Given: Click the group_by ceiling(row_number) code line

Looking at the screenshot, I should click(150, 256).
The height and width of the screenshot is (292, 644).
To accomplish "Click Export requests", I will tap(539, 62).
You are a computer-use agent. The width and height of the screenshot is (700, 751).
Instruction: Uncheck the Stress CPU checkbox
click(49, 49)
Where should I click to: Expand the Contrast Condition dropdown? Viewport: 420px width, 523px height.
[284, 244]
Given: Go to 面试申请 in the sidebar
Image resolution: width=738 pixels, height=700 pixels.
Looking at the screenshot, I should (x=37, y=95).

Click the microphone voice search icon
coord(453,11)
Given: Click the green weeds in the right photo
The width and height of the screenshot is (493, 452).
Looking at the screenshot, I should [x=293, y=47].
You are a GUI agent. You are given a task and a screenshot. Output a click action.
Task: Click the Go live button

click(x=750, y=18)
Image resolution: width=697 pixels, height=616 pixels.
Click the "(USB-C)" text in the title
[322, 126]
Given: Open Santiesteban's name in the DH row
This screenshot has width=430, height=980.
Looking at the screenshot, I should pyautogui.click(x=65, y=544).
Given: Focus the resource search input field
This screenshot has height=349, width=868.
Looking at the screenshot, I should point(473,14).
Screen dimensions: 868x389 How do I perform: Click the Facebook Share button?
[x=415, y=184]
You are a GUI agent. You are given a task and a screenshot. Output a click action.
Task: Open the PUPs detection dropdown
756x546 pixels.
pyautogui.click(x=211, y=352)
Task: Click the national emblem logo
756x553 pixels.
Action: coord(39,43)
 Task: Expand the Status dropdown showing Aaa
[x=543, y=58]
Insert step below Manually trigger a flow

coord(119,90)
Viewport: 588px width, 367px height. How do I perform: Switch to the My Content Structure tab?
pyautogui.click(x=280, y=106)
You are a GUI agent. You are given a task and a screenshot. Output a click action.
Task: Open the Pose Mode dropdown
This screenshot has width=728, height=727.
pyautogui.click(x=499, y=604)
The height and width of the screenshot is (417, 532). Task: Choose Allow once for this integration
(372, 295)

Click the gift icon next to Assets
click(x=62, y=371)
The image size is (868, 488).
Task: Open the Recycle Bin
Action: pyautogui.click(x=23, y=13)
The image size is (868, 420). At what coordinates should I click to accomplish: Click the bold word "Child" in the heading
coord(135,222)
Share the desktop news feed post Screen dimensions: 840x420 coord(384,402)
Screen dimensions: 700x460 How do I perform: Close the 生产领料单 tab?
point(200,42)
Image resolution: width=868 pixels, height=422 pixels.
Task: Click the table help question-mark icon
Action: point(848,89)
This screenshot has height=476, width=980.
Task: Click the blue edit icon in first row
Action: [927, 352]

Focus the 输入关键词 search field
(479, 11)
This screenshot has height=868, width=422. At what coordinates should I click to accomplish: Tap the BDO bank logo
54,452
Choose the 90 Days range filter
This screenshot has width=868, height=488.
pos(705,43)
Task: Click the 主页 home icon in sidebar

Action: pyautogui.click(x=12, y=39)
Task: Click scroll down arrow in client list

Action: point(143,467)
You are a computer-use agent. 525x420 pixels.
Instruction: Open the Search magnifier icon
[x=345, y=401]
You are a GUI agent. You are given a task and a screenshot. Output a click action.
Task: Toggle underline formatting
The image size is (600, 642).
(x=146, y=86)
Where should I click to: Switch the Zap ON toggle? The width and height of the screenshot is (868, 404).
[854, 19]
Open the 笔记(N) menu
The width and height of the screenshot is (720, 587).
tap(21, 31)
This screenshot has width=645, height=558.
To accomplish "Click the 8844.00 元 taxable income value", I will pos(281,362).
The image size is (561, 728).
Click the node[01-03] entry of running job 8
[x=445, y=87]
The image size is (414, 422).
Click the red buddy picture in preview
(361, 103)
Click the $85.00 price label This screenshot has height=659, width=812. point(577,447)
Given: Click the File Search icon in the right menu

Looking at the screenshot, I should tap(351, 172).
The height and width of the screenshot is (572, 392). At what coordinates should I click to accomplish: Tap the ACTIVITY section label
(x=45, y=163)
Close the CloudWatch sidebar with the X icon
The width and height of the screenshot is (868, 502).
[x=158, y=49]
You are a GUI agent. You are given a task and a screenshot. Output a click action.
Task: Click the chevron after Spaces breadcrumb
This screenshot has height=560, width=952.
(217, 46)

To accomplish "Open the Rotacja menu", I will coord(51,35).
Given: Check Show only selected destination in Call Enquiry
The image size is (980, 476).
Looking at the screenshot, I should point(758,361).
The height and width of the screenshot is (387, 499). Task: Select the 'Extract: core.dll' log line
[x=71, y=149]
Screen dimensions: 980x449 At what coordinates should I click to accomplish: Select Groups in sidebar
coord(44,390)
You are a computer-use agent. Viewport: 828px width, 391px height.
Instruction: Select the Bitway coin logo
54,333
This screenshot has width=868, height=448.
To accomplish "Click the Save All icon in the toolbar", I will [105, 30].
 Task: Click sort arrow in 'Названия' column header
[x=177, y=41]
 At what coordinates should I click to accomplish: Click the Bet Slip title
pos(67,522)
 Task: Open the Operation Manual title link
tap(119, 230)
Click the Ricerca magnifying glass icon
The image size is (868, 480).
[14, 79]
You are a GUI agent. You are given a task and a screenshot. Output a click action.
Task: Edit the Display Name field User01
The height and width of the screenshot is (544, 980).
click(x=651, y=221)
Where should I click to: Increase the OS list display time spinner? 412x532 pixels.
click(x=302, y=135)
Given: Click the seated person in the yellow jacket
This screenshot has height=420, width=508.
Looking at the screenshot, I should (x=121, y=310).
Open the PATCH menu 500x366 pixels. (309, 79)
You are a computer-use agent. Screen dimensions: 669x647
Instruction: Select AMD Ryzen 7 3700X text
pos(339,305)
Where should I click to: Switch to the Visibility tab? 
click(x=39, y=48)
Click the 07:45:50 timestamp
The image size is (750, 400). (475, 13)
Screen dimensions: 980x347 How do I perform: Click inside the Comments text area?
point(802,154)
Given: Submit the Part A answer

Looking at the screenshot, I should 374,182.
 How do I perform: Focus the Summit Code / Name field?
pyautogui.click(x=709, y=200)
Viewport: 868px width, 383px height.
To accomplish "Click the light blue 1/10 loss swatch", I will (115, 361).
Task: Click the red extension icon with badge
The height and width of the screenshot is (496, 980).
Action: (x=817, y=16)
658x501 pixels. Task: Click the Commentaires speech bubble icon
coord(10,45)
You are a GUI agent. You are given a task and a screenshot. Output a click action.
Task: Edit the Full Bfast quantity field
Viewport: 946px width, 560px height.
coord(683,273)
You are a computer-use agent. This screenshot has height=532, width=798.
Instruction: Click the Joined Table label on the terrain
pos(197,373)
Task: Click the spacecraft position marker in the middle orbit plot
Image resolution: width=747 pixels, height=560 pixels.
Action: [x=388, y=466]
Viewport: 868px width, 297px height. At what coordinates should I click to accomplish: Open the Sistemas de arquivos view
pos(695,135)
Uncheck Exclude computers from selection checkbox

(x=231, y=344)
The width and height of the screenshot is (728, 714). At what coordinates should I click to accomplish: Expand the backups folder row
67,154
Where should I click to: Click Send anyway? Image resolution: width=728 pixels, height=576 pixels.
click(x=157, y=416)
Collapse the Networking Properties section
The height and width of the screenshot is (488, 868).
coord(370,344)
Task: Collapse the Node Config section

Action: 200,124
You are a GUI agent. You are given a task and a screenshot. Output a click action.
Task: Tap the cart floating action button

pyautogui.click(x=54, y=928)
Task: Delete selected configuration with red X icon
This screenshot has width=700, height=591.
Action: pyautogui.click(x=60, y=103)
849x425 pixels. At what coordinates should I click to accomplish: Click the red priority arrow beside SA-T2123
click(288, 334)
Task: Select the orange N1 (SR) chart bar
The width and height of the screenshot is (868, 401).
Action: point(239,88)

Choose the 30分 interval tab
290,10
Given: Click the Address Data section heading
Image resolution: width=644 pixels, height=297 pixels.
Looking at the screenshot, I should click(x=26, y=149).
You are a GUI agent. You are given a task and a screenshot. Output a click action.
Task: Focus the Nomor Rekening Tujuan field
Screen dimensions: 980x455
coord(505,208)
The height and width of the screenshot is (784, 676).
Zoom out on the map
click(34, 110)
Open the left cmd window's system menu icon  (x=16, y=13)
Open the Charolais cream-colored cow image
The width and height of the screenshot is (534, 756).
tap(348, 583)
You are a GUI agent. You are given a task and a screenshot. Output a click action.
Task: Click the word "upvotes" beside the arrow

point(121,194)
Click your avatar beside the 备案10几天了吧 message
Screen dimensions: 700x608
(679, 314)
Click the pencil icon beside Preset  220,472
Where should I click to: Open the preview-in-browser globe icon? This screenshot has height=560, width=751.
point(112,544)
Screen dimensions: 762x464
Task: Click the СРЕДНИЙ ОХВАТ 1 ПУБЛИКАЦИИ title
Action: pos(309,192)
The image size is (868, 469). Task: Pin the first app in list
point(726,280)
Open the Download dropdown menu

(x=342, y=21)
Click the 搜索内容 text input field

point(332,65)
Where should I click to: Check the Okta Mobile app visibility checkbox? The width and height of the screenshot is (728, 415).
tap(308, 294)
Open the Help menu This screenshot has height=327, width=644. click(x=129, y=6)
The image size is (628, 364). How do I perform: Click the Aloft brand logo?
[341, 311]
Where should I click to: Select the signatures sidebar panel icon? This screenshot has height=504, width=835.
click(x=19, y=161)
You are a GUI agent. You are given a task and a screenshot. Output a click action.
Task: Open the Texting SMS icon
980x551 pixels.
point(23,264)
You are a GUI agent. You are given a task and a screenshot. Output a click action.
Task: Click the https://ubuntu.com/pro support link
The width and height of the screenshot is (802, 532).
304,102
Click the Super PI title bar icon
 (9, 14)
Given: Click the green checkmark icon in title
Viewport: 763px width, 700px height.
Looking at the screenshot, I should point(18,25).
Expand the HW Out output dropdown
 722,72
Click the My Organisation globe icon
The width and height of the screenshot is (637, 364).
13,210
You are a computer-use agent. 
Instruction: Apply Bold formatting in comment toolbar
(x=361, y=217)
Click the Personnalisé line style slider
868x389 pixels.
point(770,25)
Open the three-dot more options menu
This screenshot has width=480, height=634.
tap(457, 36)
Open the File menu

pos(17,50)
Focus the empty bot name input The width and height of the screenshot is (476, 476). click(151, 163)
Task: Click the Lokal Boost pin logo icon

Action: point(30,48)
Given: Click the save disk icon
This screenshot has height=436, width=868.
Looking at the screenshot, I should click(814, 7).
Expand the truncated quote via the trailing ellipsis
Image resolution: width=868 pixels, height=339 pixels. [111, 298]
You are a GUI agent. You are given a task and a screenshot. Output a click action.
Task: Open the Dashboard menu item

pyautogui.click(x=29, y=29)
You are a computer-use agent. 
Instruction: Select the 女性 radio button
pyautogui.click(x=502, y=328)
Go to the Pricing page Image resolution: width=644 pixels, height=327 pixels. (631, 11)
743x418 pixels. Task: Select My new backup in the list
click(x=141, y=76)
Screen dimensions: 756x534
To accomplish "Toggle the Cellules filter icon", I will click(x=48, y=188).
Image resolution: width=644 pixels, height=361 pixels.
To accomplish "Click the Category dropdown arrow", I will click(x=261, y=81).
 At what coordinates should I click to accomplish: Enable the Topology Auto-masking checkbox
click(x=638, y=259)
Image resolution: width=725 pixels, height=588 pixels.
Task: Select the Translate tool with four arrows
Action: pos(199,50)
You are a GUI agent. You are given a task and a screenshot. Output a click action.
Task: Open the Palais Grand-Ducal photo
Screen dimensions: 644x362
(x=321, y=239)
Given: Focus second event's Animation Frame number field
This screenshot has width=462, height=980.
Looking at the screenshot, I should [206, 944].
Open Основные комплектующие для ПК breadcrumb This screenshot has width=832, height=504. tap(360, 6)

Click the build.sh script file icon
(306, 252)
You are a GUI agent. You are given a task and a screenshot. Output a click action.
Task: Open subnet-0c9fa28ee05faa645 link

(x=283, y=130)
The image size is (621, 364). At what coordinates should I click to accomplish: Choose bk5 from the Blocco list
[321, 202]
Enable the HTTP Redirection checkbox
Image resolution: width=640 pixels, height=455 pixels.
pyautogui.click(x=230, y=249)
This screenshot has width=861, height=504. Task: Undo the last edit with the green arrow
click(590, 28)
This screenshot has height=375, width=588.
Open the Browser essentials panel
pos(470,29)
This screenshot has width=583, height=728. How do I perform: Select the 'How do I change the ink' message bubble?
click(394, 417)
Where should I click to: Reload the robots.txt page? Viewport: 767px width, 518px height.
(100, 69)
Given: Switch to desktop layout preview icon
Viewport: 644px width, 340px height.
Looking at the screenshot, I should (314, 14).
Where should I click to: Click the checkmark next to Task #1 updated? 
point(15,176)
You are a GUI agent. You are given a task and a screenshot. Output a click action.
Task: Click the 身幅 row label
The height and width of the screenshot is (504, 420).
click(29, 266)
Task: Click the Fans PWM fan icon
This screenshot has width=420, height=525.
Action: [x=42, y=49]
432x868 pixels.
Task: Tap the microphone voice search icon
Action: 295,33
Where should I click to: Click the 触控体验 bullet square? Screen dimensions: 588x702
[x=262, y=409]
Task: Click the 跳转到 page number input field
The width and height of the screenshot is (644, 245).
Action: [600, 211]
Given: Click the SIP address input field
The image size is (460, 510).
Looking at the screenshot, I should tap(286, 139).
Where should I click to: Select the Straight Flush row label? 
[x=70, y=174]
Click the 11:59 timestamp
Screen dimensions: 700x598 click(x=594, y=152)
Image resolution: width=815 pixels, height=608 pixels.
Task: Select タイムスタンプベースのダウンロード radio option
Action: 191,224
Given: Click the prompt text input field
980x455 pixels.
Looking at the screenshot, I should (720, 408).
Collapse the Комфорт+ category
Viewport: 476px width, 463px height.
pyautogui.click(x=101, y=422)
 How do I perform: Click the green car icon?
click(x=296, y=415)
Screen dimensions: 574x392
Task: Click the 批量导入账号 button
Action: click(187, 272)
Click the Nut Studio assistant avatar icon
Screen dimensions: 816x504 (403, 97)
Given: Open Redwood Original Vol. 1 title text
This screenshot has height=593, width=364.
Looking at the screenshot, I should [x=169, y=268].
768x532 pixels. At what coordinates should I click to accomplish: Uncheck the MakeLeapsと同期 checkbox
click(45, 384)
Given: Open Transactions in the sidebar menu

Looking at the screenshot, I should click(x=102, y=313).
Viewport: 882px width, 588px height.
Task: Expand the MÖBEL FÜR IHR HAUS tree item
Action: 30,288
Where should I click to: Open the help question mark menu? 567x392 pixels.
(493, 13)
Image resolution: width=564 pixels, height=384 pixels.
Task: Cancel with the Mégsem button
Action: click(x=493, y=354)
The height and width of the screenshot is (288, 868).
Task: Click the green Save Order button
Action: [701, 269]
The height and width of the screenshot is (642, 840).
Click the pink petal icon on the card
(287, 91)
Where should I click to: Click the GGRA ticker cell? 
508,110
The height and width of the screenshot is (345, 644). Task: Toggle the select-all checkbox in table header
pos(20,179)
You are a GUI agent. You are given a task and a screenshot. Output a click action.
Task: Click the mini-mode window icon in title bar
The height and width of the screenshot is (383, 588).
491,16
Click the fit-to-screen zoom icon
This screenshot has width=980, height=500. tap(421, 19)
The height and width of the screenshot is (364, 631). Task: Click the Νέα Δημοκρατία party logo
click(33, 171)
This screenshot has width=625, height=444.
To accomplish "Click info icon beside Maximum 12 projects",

* Exercise details *
Among the lines in the material above, some may hold "desktop". State how many do, and add nothing.

* Solution to this exercise *
2